Why doesn't this work?
define("STR_TEST", "qwerty");
class Test
{
public $arrTest = array(
"test"=>"Bla bla bla ".STR_TEST
);
}
$objTest = new Test();
print($objTest->arrTest["test"]);
Why doesn't this work?
define("STR_TEST", "qwerty");
class Test
{
public $arrTest = array(
"test"=>"Bla bla bla ".STR_TEST
);
}
$objTest = new Test();
print($objTest->arrTest["test"]);
You can only use simple values in a property declaration:
[The] declaration may include an initialization, but this initialization must be a constant value--that is, it must be able to be evaluated at compile time and must not depend on run-time information in order to be evaluated.

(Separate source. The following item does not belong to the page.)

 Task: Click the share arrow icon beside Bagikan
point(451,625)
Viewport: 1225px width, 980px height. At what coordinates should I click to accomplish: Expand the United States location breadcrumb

Especially the concatenation operator is not allowed at that point. If you want to initiate it with a value that is derived from other values, you need to do that in the constructor:
class Test {
public $arrTest;
public function __construct() {
$this->arrTest = array(
"test" => "Bla bla bla ".STR_TEST
);
}
}
You can perfectly use constants in class member declarations
define('SOME', 12345);
class A {
public $x = SOME; // works
}
$o = new A;
echo $o->x;
The problem is that member declarations do not allow expressions of any kind:
class B {
public $x = 1 + 1; // no
public $y = foo(); // no
public $z = CONST . CONST; // no
}
Note that this limitation is purely syntactical, that is, the php parser, for whatever reason, simply does not accept expressions there. It's quite possible to have runtime-dependent code in member declarations:
define('IP', $_SERVER['REMOTE_ADDR']);
class B {
public $ip = IP;
}
$o = new B;
echo $o->ip;
That is, the documentation quoted above is wrong at this point.